What the task asks
Please output the entries below without altering a single character.

------------------------

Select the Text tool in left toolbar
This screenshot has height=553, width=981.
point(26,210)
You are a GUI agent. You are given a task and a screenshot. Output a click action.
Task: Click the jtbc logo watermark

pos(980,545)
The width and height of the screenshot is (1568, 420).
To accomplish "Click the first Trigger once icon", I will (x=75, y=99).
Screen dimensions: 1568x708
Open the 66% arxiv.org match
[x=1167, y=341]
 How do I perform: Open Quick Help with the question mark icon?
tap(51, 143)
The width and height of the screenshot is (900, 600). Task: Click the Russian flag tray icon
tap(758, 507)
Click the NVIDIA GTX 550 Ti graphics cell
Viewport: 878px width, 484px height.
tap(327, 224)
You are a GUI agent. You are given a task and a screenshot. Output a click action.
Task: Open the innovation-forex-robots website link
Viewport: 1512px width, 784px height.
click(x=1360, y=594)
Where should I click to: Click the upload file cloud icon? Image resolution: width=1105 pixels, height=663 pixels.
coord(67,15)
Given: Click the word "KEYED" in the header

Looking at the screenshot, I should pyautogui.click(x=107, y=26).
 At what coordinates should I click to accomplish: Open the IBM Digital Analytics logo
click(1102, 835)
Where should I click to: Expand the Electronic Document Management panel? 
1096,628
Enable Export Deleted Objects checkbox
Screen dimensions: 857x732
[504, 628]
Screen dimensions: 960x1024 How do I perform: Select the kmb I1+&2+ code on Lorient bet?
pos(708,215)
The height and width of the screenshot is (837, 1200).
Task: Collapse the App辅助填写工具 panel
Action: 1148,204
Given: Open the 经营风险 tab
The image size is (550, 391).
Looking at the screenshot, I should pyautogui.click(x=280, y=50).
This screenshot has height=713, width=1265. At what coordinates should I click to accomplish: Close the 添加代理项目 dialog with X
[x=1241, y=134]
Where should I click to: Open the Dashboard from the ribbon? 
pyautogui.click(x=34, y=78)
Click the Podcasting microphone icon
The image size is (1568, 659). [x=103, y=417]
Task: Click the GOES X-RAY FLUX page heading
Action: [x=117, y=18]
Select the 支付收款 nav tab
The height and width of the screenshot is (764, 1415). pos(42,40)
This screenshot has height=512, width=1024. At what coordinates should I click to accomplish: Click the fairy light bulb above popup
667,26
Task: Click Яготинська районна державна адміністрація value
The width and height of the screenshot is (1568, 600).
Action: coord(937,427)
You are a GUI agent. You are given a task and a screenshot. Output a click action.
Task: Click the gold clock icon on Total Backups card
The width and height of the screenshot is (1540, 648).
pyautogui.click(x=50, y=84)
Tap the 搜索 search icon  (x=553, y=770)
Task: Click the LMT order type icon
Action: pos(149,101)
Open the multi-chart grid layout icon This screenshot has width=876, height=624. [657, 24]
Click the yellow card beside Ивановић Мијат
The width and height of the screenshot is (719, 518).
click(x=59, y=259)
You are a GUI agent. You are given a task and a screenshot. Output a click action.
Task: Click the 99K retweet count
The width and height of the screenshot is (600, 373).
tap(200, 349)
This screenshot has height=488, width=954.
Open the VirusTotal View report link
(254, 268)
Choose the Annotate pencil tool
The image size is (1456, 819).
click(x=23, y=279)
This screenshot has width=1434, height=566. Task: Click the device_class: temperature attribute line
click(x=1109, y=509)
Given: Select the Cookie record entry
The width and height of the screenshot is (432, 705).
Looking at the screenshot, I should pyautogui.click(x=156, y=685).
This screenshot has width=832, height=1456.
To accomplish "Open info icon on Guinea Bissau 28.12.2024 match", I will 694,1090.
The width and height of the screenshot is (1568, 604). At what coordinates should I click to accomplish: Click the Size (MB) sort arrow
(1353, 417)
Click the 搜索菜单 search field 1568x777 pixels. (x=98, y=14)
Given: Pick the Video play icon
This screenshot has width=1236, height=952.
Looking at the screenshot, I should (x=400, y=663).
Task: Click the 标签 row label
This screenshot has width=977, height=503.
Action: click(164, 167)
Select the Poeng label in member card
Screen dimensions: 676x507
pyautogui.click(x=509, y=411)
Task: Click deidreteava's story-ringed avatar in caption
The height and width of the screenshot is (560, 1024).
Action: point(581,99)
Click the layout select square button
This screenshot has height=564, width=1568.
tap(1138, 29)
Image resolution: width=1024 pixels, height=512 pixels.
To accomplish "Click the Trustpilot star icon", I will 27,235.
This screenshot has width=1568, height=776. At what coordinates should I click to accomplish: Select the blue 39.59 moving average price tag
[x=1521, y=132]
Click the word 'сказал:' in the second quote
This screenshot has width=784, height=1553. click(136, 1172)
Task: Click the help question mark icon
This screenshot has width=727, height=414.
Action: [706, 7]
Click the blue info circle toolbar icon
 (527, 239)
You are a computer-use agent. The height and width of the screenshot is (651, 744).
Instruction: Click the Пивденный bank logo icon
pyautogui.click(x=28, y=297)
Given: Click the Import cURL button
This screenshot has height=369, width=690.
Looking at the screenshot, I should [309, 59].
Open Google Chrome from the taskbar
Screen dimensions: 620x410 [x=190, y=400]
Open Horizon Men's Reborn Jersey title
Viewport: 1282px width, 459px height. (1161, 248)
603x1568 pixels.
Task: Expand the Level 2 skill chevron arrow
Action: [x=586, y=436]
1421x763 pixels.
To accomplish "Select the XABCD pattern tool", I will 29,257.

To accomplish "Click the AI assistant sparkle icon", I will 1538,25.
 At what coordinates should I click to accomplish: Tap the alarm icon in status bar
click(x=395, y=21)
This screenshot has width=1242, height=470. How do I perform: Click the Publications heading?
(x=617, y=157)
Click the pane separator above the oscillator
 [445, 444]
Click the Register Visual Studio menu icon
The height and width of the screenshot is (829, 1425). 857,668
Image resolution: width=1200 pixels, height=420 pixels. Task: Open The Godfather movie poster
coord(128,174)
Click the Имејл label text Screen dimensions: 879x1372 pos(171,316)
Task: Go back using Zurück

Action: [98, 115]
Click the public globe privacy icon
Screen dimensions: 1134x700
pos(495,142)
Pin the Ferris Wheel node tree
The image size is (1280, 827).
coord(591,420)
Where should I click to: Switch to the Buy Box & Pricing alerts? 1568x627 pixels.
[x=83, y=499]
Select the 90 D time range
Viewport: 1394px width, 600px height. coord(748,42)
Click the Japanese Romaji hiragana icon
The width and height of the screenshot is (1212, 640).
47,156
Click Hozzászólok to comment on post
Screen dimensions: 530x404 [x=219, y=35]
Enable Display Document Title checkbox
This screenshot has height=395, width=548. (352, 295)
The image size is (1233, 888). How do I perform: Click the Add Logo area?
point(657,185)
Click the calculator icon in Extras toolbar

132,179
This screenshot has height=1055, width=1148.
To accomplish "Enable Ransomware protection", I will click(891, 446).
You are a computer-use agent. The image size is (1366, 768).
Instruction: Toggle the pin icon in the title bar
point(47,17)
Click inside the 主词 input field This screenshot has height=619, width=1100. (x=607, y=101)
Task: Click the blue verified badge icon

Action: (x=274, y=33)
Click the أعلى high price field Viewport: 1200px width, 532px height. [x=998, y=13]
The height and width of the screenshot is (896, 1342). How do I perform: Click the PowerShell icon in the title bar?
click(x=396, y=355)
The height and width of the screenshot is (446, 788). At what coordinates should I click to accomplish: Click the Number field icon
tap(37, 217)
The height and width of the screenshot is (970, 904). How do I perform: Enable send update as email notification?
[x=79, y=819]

------------------------

Reply to the task
Select the Text tool in left toolbar
This screenshot has height=553, width=981.
point(26,210)
You are a GUI agent. You are given a task and a screenshot. Output a click action.
Task: Click the jtbc logo watermark

pos(980,545)
The width and height of the screenshot is (1568, 420).
To accomplish "Click the first Trigger once icon", I will (x=75, y=99).
Screen dimensions: 1568x708
Open the 66% arxiv.org match
[x=1167, y=341]
 How do I perform: Open Quick Help with the question mark icon?
tap(51, 143)
The width and height of the screenshot is (900, 600). Task: Click the Russian flag tray icon
tap(758, 507)
Click the NVIDIA GTX 550 Ti graphics cell
Viewport: 878px width, 484px height.
tap(327, 224)
You are a GUI agent. You are given a task and a screenshot. Output a click action.
Task: Open the innovation-forex-robots website link
Viewport: 1512px width, 784px height.
click(x=1360, y=594)
Where should I click to: Click the upload file cloud icon? Image resolution: width=1105 pixels, height=663 pixels.
coord(67,15)
Given: Click the word "KEYED" in the header

Looking at the screenshot, I should pyautogui.click(x=107, y=26).
 At what coordinates should I click to accomplish: Open the IBM Digital Analytics logo
click(1102, 835)
Where should I click to: Expand the Electronic Document Management panel? 
1096,628
Enable Export Deleted Objects checkbox
Screen dimensions: 857x732
[504, 628]
Screen dimensions: 960x1024 How do I perform: Select the kmb I1+&2+ code on Lorient bet?
pos(708,215)
The height and width of the screenshot is (837, 1200).
Task: Collapse the App辅助填写工具 panel
Action: 1148,204
Given: Open the 经营风险 tab
The image size is (550, 391).
Looking at the screenshot, I should pyautogui.click(x=280, y=50).
This screenshot has height=713, width=1265. At what coordinates should I click to accomplish: Close the 添加代理项目 dialog with X
[x=1241, y=134]
Where should I click to: Open the Dashboard from the ribbon? 
pyautogui.click(x=34, y=78)
Click the Podcasting microphone icon
The image size is (1568, 659). [x=103, y=417]
Task: Click the GOES X-RAY FLUX page heading
Action: [x=117, y=18]
Select the 支付收款 nav tab
The height and width of the screenshot is (764, 1415). pos(42,40)
This screenshot has height=512, width=1024. At what coordinates should I click to accomplish: Click the fairy light bulb above popup
667,26
Task: Click Яготинська районна державна адміністрація value
The width and height of the screenshot is (1568, 600).
Action: coord(937,427)
You are a GUI agent. You are given a task and a screenshot. Output a click action.
Task: Click the gold clock icon on Total Backups card
The width and height of the screenshot is (1540, 648).
pyautogui.click(x=50, y=84)
Tap the 搜索 search icon  (x=553, y=770)
Task: Click the LMT order type icon
Action: pos(149,101)
Open the multi-chart grid layout icon This screenshot has width=876, height=624. [657, 24]
Click the yellow card beside Ивановић Мијат
The width and height of the screenshot is (719, 518).
click(x=59, y=259)
You are a GUI agent. You are given a task and a screenshot. Output a click action.
Task: Click the 99K retweet count
The width and height of the screenshot is (600, 373).
tap(200, 349)
This screenshot has height=488, width=954.
Open the VirusTotal View report link
(254, 268)
Choose the Annotate pencil tool
The image size is (1456, 819).
click(x=23, y=279)
This screenshot has width=1434, height=566. Task: Click the device_class: temperature attribute line
click(x=1109, y=509)
Given: Select the Cookie record entry
The width and height of the screenshot is (432, 705).
Looking at the screenshot, I should pyautogui.click(x=156, y=685).
This screenshot has width=832, height=1456.
To accomplish "Open info icon on Guinea Bissau 28.12.2024 match", I will 694,1090.
The width and height of the screenshot is (1568, 604). At what coordinates should I click to accomplish: Click the Size (MB) sort arrow
(1353, 417)
Click the 搜索菜单 search field 1568x777 pixels. (x=98, y=14)
Given: Pick the Video play icon
This screenshot has width=1236, height=952.
Looking at the screenshot, I should (x=400, y=663).
Task: Click the 标签 row label
This screenshot has width=977, height=503.
Action: click(164, 167)
Select the Poeng label in member card
Screen dimensions: 676x507
pyautogui.click(x=509, y=411)
Task: Click deidreteava's story-ringed avatar in caption
The height and width of the screenshot is (560, 1024).
Action: point(581,99)
Click the layout select square button
This screenshot has height=564, width=1568.
tap(1138, 29)
Image resolution: width=1024 pixels, height=512 pixels.
To accomplish "Click the Trustpilot star icon", I will 27,235.
This screenshot has width=1568, height=776. At what coordinates should I click to accomplish: Select the blue 39.59 moving average price tag
[x=1521, y=132]
Click the word 'сказал:' in the second quote
This screenshot has width=784, height=1553. click(136, 1172)
Task: Click the help question mark icon
This screenshot has width=727, height=414.
Action: [706, 7]
Click the blue info circle toolbar icon
 (527, 239)
You are a computer-use agent. The height and width of the screenshot is (651, 744).
Instruction: Click the Пивденный bank logo icon
pyautogui.click(x=28, y=297)
Given: Click the Import cURL button
This screenshot has height=369, width=690.
Looking at the screenshot, I should [309, 59].
Open Google Chrome from the taskbar
Screen dimensions: 620x410 [x=190, y=400]
Open Horizon Men's Reborn Jersey title
Viewport: 1282px width, 459px height. (1161, 248)
603x1568 pixels.
Task: Expand the Level 2 skill chevron arrow
Action: [x=586, y=436]
1421x763 pixels.
To accomplish "Select the XABCD pattern tool", I will 29,257.

To accomplish "Click the AI assistant sparkle icon", I will 1538,25.
 At what coordinates should I click to accomplish: Tap the alarm icon in status bar
click(x=395, y=21)
This screenshot has width=1242, height=470. How do I perform: Click the Publications heading?
(x=617, y=157)
Click the pane separator above the oscillator
 [445, 444]
Click the Register Visual Studio menu icon
The height and width of the screenshot is (829, 1425). 857,668
Image resolution: width=1200 pixels, height=420 pixels. Task: Open The Godfather movie poster
coord(128,174)
Click the Имејл label text Screen dimensions: 879x1372 pos(171,316)
Task: Go back using Zurück

Action: [98, 115]
Click the public globe privacy icon
Screen dimensions: 1134x700
pos(495,142)
Pin the Ferris Wheel node tree
The image size is (1280, 827).
coord(591,420)
Where should I click to: Switch to the Buy Box & Pricing alerts? 1568x627 pixels.
[x=83, y=499]
Select the 90 D time range
Viewport: 1394px width, 600px height. coord(748,42)
Click the Japanese Romaji hiragana icon
The width and height of the screenshot is (1212, 640).
47,156
Click Hozzászólok to comment on post
Screen dimensions: 530x404 [x=219, y=35]
Enable Display Document Title checkbox
This screenshot has height=395, width=548. (352, 295)
The image size is (1233, 888). How do I perform: Click the Add Logo area?
point(657,185)
Click the calculator icon in Extras toolbar

132,179
This screenshot has height=1055, width=1148.
To accomplish "Enable Ransomware protection", I will click(891, 446).
You are a computer-use agent. The image size is (1366, 768).
Instruction: Toggle the pin icon in the title bar
point(47,17)
Click inside the 主词 input field This screenshot has height=619, width=1100. (x=607, y=101)
Task: Click the blue verified badge icon

Action: (x=274, y=33)
Click the أعلى high price field Viewport: 1200px width, 532px height. [x=998, y=13]
The height and width of the screenshot is (896, 1342). How do I perform: Click the PowerShell icon in the title bar?
click(x=396, y=355)
The height and width of the screenshot is (446, 788). At what coordinates should I click to accomplish: Click the Number field icon
tap(37, 217)
The height and width of the screenshot is (970, 904). How do I perform: Enable send update as email notification?
[x=79, y=819]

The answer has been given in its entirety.